Error handling to make sure that progress is saved and written to disk if op raises an error
Timed progress logging
Handle setting shapefile field width and precision for different dtypes
I count several instances in invest where this pattern could simplify existing code, for example:
AWY compute_water_yield_volume
AWY compute_watershed_valuation
AWY compute_rsupply_volume
UCM calculate_uhi_result_vector
UCM calculate_energy_savings
Forest carbon _aggregate_carbon_map
Benefits would be to reduce redundant code and to make sure we're consistently using the best patterns for working with GDAL vectors (opening and closing correctly, saving to disk, using exceptions: #638). While preserving memory efficiency, since features are processed one at a time.
This would be sort-of parallel to pygeoprocessing's raster utilities, which are much more developed than our vector utilities.

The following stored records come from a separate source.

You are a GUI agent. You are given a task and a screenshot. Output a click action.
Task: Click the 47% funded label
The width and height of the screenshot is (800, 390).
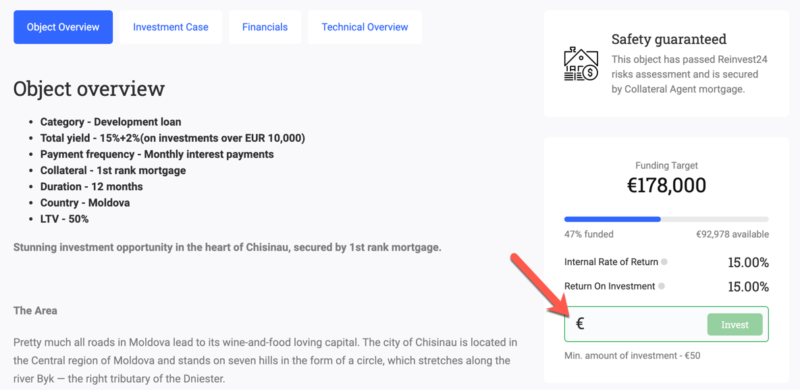(x=589, y=235)
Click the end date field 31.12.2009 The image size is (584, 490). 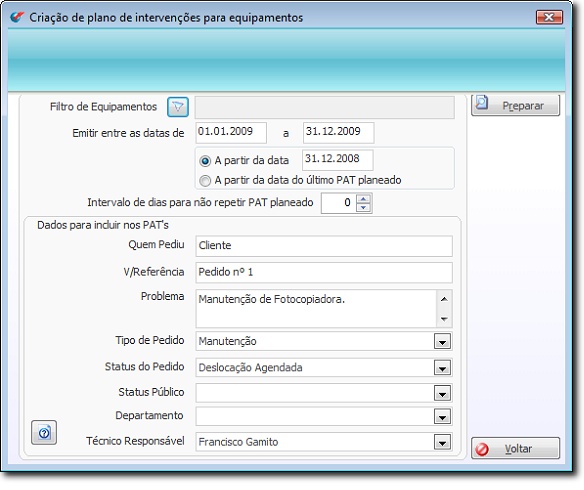click(x=339, y=133)
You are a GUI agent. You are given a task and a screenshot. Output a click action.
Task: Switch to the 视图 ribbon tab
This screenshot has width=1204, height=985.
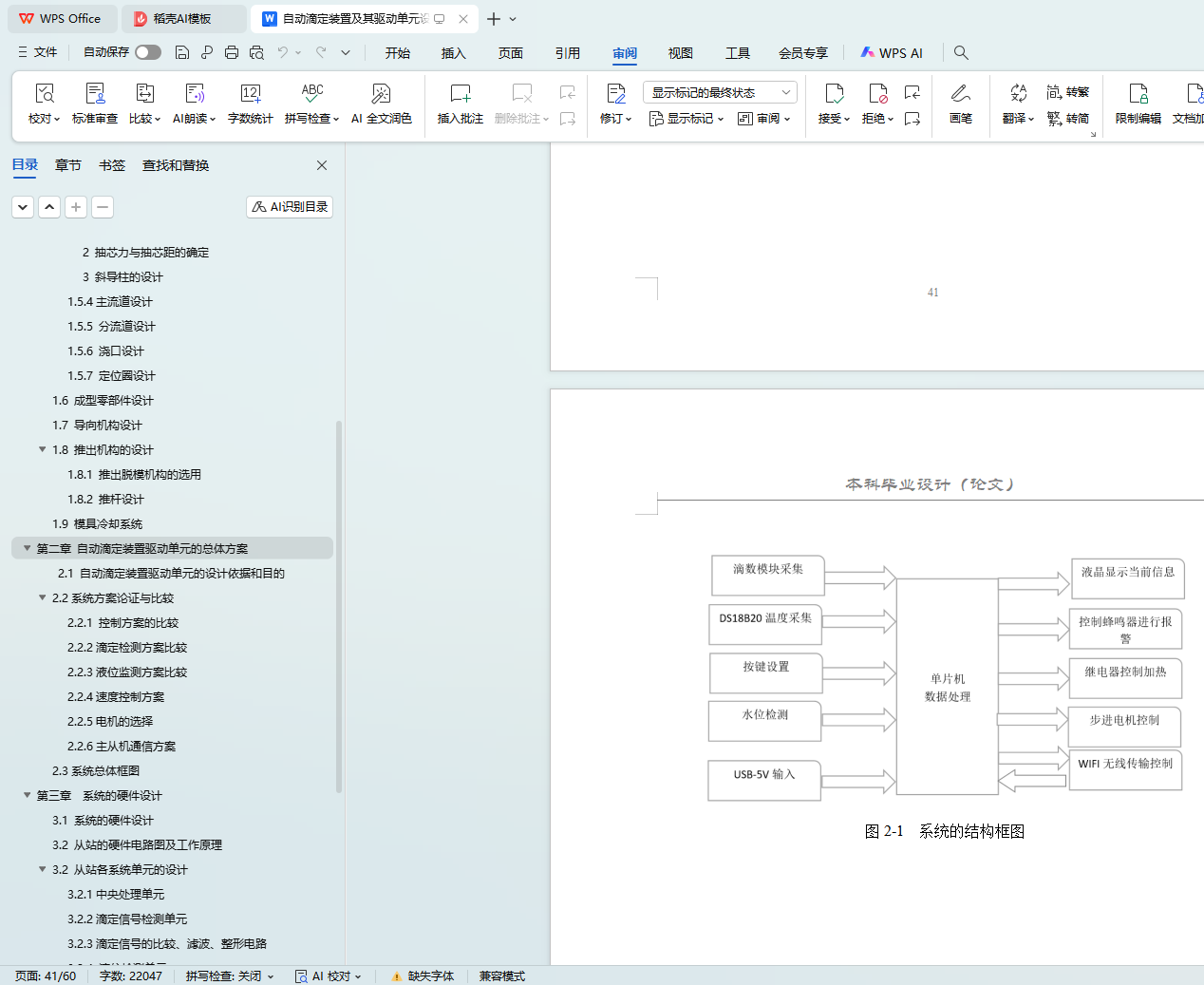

The text was updated successfully, but these errors were encountered:
+1 from me to create a helper function for this! It reminds me a bit of pygeoprocessing.geoprocessing.shapely_geometry_to_vector (at least the attribute portion of it), but with a focus on setting of attributes.
But also, the apply terminology makes me think of pandas/geopandas. At this point, especially since we are using conda for our package management, should we consider moving vector operations like this to geopandas?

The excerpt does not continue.